2. We must be convinced as believers that covetous desires are the height of hypocrisy. We will have a hard time pointing out the selfishness in others by congratulating and rewarding our own selfishness. This heart of ours is deceitful and desperately wicked. Even Paul admitted, “I had not known lust, except the law had said, Thou shalt not covet” (Rom 7:7). Thomas Watson, an old Puritan writer, called covetousness “The mother sin”5 and showed how all ten commandments are underpinned by this most basic human fault. The breaking of each commandment is a covetous act done for some selfish gain.
I think it is no secret that our churches and our evangelistic efforts are often mere fronts for feeding our own ego. We have a innate desire to be seen and applauded that hounds us constantly. An older writer said, “The enemy whom the Christian combats is his own heart: for he is required to turn arms against himself. He must suspend all sentiments of self-love; he must become his own executioner, and, to use the ideas and expressions of Jesus Christ, he must actually deny himself.”6
If we are to bring the sinner to the place of repentance, in an age which denies moral obligation and exalts self-worth, we must give up our own selfish ambitions. It may be true that we can attract pagans by showing aggressive ambition, but we cannot bring them to repentance. If the cross is lifted up rather than ourselves, God will use us to bring men to himself.
3. We must be willing to accept the vilification which will come our way if we preach the need for repentance. We are seeing this kind of hatred for morality directed socially at the “religious right” and politically at conservatives, but I wonder if we find it directed at us purely because we speak for Christ?
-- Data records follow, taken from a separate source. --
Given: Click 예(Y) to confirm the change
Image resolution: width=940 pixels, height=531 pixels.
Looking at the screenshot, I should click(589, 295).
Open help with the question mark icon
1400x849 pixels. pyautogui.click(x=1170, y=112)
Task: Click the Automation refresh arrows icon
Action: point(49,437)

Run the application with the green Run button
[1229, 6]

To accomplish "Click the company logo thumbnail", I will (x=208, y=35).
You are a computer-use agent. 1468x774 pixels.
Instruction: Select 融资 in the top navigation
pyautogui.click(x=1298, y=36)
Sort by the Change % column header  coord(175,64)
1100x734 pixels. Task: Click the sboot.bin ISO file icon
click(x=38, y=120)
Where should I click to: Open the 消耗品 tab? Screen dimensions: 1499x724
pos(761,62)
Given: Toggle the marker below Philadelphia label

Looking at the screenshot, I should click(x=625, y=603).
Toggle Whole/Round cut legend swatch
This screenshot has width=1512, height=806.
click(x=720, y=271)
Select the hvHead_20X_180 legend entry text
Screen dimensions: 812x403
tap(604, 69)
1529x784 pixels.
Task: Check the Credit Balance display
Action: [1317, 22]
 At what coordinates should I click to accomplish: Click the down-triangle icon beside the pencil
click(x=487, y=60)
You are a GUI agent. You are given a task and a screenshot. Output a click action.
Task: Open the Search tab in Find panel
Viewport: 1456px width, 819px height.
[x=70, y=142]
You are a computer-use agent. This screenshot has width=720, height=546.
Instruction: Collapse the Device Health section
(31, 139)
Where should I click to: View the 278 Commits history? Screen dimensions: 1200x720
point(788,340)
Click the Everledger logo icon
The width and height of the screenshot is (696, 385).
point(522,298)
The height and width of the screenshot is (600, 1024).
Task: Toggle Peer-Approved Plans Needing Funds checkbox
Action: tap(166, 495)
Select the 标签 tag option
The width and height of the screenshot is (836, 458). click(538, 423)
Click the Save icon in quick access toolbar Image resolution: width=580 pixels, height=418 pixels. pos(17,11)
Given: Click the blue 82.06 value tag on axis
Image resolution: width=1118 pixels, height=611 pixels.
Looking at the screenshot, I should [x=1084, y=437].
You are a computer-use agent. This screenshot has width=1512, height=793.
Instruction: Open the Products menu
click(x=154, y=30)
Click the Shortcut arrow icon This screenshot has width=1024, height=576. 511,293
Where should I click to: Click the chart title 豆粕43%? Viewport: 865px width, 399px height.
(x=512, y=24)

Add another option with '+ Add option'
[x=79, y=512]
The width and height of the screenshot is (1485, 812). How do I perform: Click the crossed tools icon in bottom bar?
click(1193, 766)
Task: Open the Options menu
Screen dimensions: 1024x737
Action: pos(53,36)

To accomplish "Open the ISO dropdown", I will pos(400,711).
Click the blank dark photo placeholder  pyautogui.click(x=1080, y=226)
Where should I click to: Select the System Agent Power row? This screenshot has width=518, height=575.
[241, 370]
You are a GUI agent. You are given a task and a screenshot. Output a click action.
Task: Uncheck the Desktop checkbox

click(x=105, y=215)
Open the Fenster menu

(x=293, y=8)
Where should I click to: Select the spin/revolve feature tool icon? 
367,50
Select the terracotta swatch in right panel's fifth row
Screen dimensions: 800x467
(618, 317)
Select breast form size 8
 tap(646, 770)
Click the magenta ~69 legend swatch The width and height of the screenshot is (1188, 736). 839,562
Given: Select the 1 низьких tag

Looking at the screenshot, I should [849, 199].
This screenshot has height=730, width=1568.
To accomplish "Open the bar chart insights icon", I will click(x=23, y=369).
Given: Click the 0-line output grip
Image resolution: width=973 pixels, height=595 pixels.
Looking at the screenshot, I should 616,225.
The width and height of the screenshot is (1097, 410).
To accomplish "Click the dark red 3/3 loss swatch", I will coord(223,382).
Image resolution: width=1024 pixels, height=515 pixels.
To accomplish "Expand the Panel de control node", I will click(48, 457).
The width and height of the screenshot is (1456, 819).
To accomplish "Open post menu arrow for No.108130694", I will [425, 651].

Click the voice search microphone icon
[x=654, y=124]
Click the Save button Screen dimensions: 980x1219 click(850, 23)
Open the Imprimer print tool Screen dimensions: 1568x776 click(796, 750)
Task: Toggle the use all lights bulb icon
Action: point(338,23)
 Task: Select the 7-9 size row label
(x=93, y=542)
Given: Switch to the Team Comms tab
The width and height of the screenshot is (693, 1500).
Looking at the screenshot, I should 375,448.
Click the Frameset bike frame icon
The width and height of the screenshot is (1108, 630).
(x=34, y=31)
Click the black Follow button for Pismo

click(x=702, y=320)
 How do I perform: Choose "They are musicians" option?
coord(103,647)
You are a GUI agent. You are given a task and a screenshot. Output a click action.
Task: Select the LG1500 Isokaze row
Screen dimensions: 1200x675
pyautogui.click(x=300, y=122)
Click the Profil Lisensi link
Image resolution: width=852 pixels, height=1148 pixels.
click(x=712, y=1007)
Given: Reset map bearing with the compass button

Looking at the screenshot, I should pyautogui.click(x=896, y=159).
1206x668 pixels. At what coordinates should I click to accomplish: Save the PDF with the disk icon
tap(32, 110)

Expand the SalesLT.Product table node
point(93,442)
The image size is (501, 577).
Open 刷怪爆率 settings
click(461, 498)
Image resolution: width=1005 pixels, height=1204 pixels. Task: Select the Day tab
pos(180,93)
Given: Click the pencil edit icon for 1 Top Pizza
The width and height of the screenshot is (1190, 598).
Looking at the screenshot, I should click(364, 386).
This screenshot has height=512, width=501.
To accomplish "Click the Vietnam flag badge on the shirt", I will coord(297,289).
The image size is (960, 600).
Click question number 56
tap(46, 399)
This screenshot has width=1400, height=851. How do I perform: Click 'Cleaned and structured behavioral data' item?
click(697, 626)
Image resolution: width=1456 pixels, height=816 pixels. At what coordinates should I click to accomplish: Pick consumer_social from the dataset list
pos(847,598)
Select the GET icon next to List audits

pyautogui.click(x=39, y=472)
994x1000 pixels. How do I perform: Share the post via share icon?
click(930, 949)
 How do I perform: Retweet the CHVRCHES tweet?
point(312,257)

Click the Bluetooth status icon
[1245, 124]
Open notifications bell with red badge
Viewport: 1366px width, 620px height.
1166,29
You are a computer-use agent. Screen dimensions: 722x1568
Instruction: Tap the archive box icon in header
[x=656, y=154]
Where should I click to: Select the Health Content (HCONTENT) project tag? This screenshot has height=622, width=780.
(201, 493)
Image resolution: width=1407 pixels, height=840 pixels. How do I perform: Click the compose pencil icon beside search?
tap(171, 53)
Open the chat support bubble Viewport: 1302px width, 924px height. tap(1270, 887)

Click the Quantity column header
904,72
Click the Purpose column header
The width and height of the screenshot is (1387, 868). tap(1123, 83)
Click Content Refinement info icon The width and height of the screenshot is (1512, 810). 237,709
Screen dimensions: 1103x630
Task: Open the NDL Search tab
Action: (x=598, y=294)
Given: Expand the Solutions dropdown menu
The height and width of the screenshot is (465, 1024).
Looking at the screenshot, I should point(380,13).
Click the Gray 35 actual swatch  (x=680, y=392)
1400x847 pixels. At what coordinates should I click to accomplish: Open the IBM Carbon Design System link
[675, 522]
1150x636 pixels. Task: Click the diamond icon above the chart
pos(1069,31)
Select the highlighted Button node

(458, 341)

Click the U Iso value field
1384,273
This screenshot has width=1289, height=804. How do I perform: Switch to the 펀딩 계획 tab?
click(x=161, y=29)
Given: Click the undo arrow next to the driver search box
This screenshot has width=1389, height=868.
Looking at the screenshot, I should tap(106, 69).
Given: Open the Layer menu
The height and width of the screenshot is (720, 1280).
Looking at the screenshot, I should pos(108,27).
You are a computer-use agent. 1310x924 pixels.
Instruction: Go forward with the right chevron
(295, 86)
In Peter’s first epistle written to suffering Christians, he admonishes the believers in every chapter to accept suffering as Christians, not as law breakers, “for if you take it patiently, this is acceptable with God” (2:20). Since Christ has suffered for us, we are to “arm” ourselves “with the same mind” (4:1).
It was October 19, 1856, as Charles Spurgeon was preaching to twelve thousand people in Surrey Music Hall that someone yelled “Fire!”. Seven people died trying to escape the bogus alarm, and Spurgeon was terribly vilified as a “ranting charlatan.” After days of soul-searching and agony, Spurgeon emerged from the ordeal while walking with his wife in the garden, and said, “How foolish I have been! What does it matter what becomes of me if the Lord is glorified? If He is exalted, let Him do as He pleases with me. Oh, wifey, I see it all now.”7 That is the true evangelistic spirit that we find in the apostles throughout the book of Acts!
Our generation of believers may meet the Lord in the air! This generation of pagans has only one chance at salvation. We who love heaven more than earth, we who hate the garment spotted by the flesh, must have this kind of compassion, making a difference! That ministry of compassion must somehow convince the pagans that they are wrong, that only repentance from their selfish sins is acceptable before a holy God.
Notes: 1. Diogenes Allen, Christian Belief in a Postmodern World (Louisville: W/JKP, 1989) 106. 2. David Wells, No Place For Truth (Grand Rapids: Eerdmans, 1993) 268. 3. Ravi Zacharias, a tape series called Truth, Evangelism and the Postmodern Mind (May, 1998) tape 1. 4. Francis Schaeffer, True Spirituality (Wheaton: Tyndale, 1971) 127. 5. Thomas Watson, Exposition on the Shorter Catechism (downloaded from Banner of Truth, Edinburgh). 6. Jacques Saurin, “Christian Heroism,” Orations, IV (New York: Collier, 1902) 1752. 7. William J. Petersen, “Meet Charles and Susie Spurgeon” a chapter in a collection of short biographies called C.S. Lewis had a Wife, Catherine Marshall had a Husband (Wheaton: Tyndale House, 1985) 144.